AVAILABLE RECORDS:
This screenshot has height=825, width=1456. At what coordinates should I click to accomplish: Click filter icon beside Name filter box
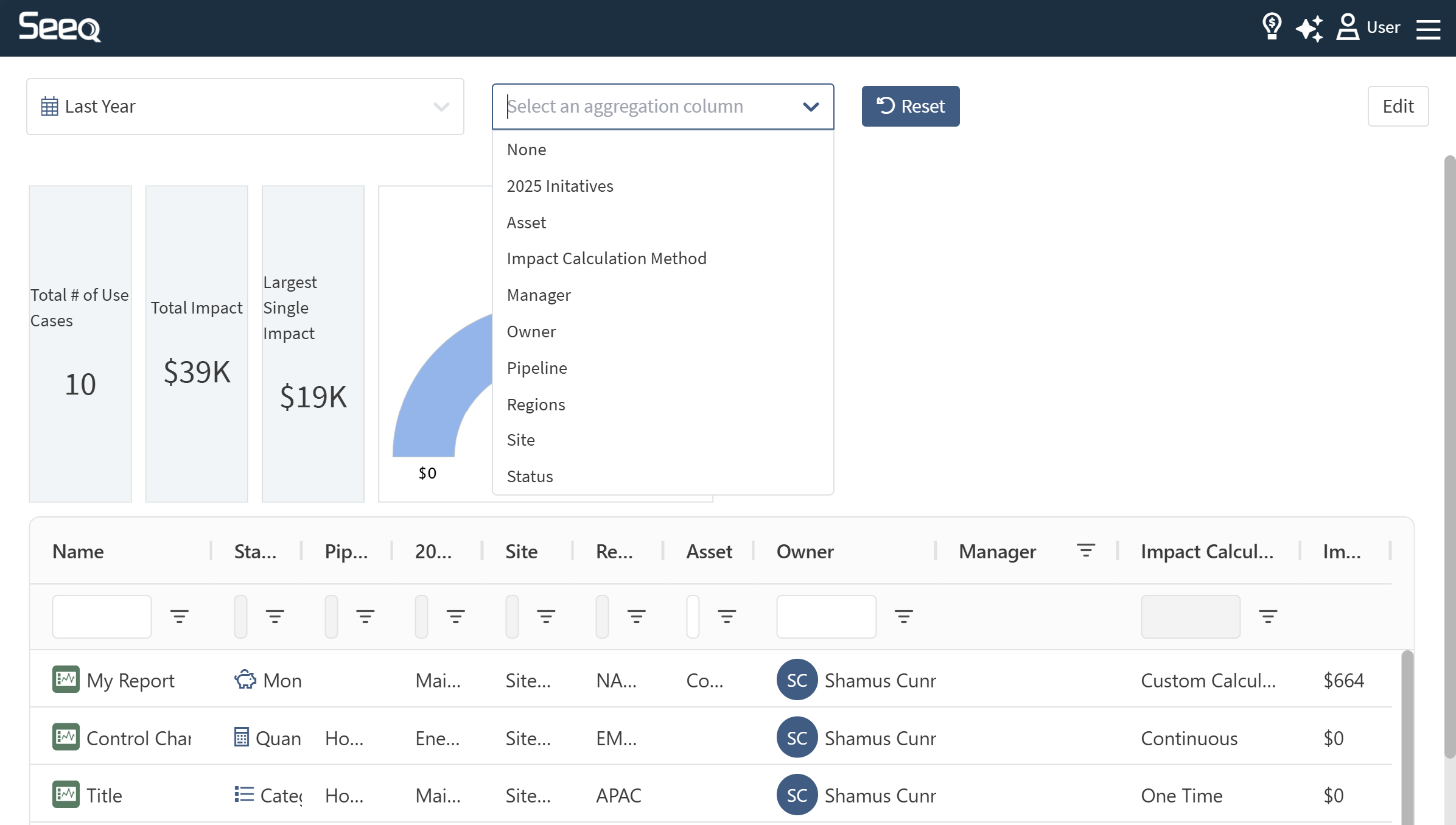click(179, 616)
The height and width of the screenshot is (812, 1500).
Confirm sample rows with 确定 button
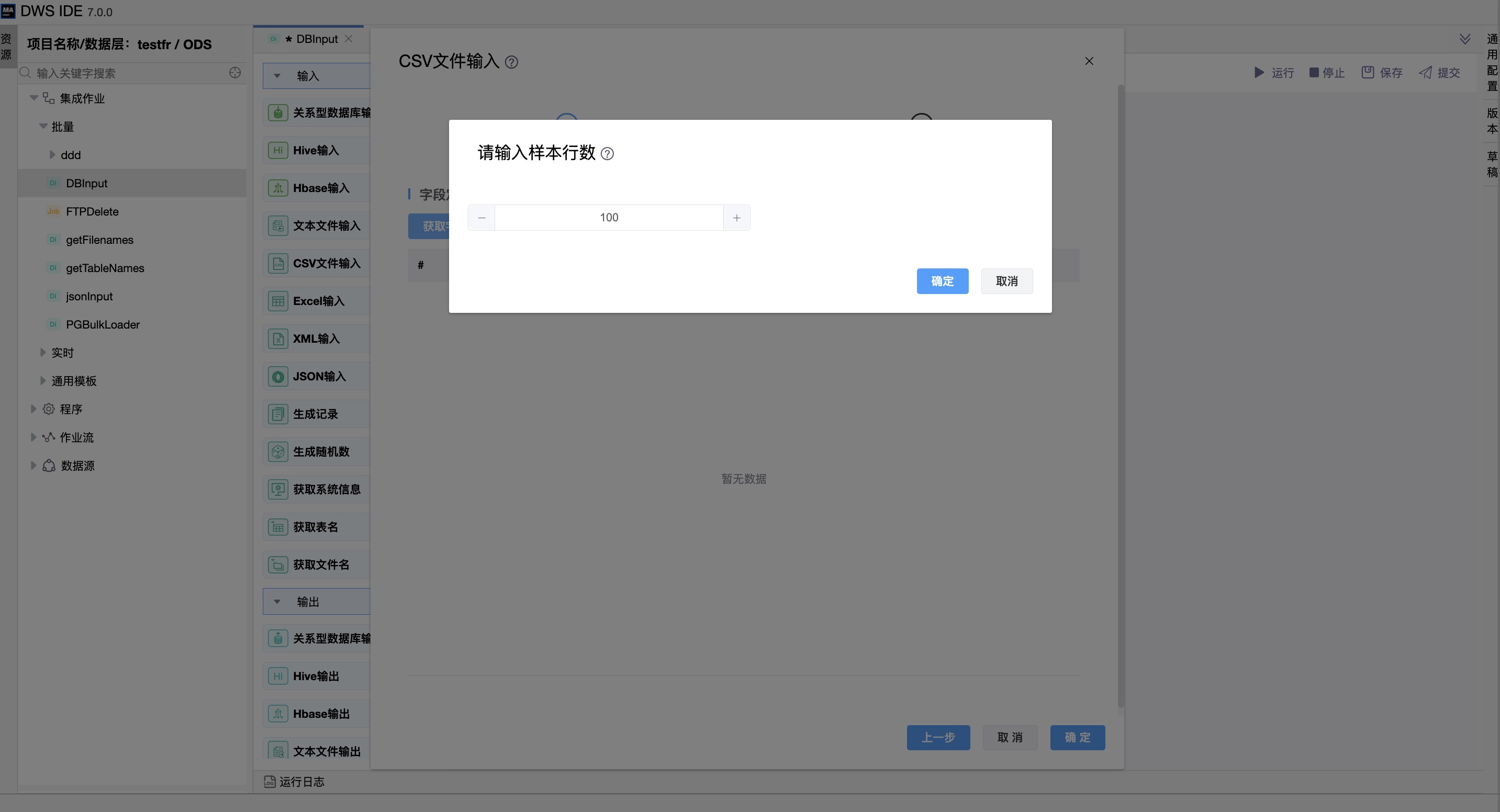(x=942, y=281)
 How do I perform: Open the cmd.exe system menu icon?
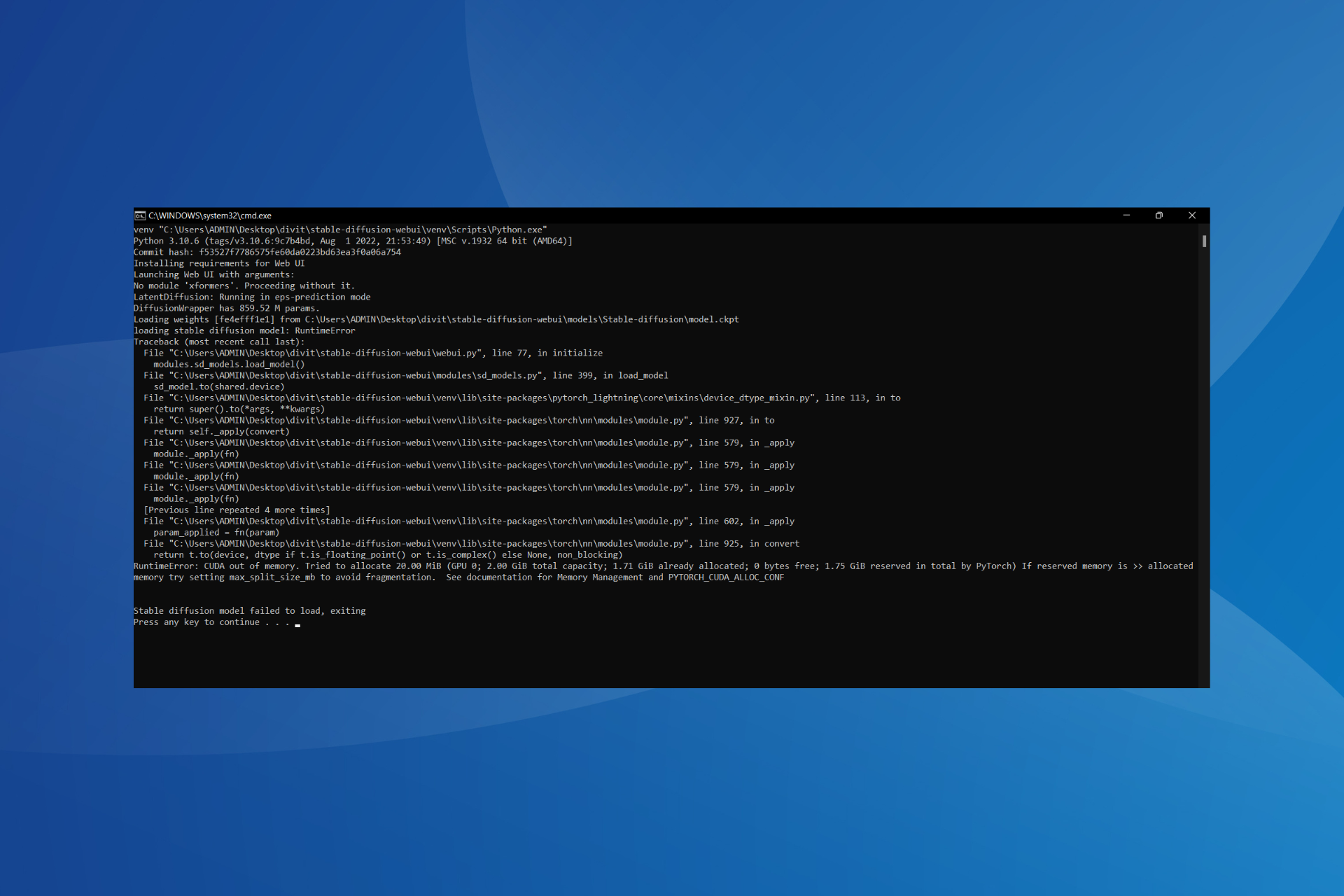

EXERCISE DIRECTIONS: Across the whole listing, reproduce each line verbatim and exclude every picture.

SOLUTION TO THIS PROBLEM:
This screenshot has height=825, width=1456. At what coordinates should I click to accomplish: Click filter icon beside Name filter box
click(179, 616)
The height and width of the screenshot is (812, 1500).
Confirm sample rows with 确定 button
(x=942, y=281)
 How do I perform: Open the cmd.exe system menu icon?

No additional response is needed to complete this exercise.